Note that the token is the actual term that will be stored in the inverted index:

In [7]:
for token in res['tokens']:
    print(token['token'])

text
to
analyze


#### Built-in Analyzers (Examples)

In [8]:
text = "I want to buy an i-pad and use it to purchase some socks on e-bay"

In [9]:
#standard
analyzed_text = [x['token'] for x in es.indices.analyze(analyzer='standard', body=text)['tokens']]
print(','.join(analyzed_text))

i,want,to,buy,an,i,pad,and,use,it,to,purchase,some,socks,on,e,bay


In [10]:
#simple
analyzed_text = [x['token'] for x in es.indices.analyze(analyzer='simple', body=text)['tokens']]
print(','.join(analyzed_text))

i,want,to,buy,an,i,pad,and,use,it,to,purchase,some,socks,on,e,bay


In [11]:
#whitespace
analyzed_text = [x['token'] for x in es.indices.analyze(analyzer='whitespace', body=text)['tokens']]
print(','.join(analyzed_text))

I,want,to,buy,an,i-pad,and,use,it,to,purchase,some,socks,on,e-bay


In [12]:
#english (language)
analyzed_text = [x['token'] for x in es.indices.analyze(analyzer='english', body=text)['tokens']]
print(','.join(analyzed_text))

i,want,bui,i,pad,us,purchas,some,sock,e,bai

Data supplied

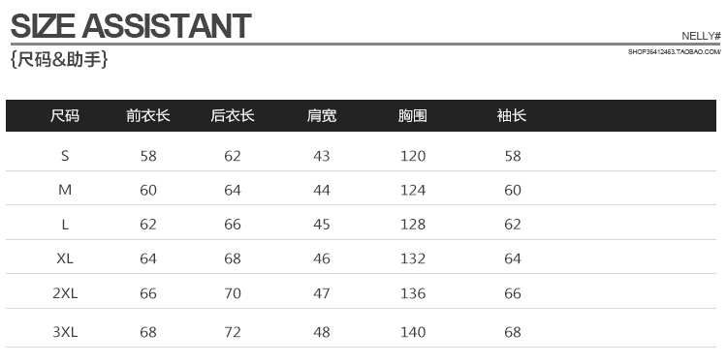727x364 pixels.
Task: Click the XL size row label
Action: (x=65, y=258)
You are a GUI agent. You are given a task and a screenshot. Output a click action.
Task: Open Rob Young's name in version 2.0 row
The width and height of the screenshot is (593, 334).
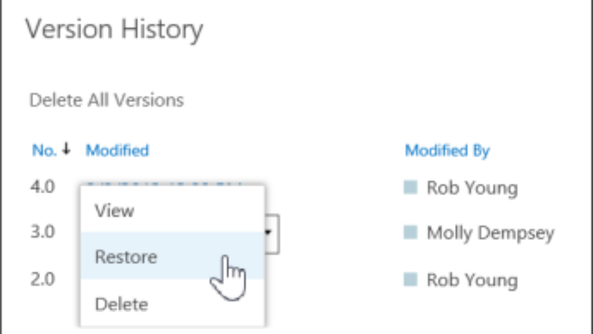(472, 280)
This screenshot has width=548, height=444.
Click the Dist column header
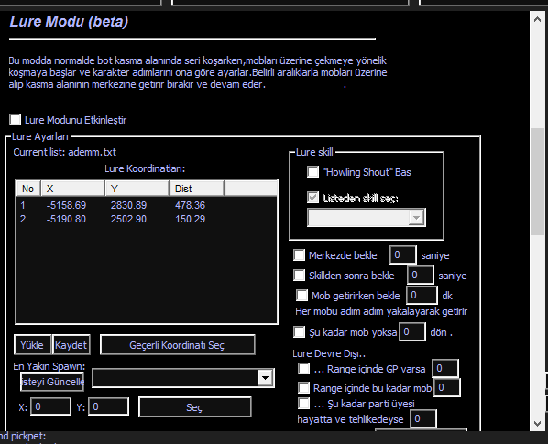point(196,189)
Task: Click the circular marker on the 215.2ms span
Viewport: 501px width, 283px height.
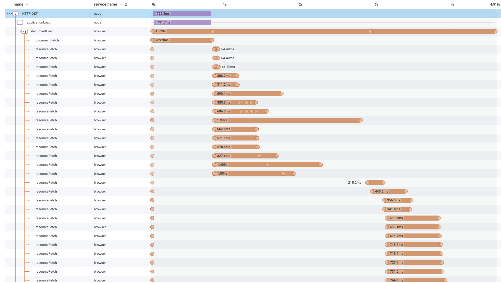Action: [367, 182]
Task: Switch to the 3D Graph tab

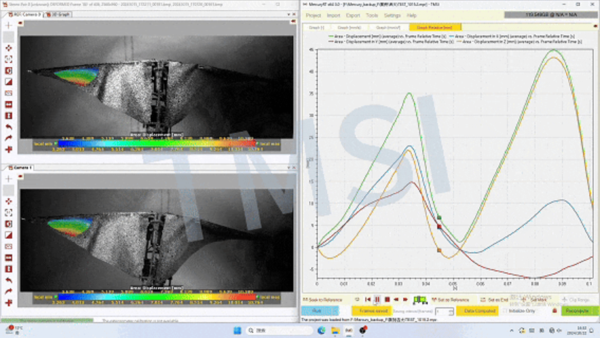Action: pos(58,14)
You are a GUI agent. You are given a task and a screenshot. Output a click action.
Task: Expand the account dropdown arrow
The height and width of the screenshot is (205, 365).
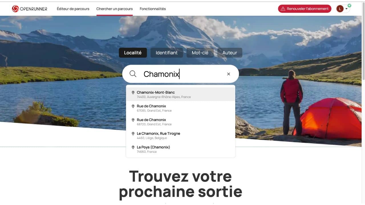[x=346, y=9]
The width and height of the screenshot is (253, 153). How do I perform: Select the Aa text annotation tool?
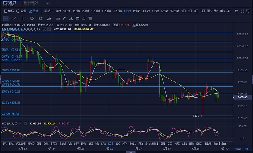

What is asked
List every analyzer name passed to es.indices.analyze in the Elasticsearch analyzer excerpt.

Solution to this task
standard, simple, whitespace, english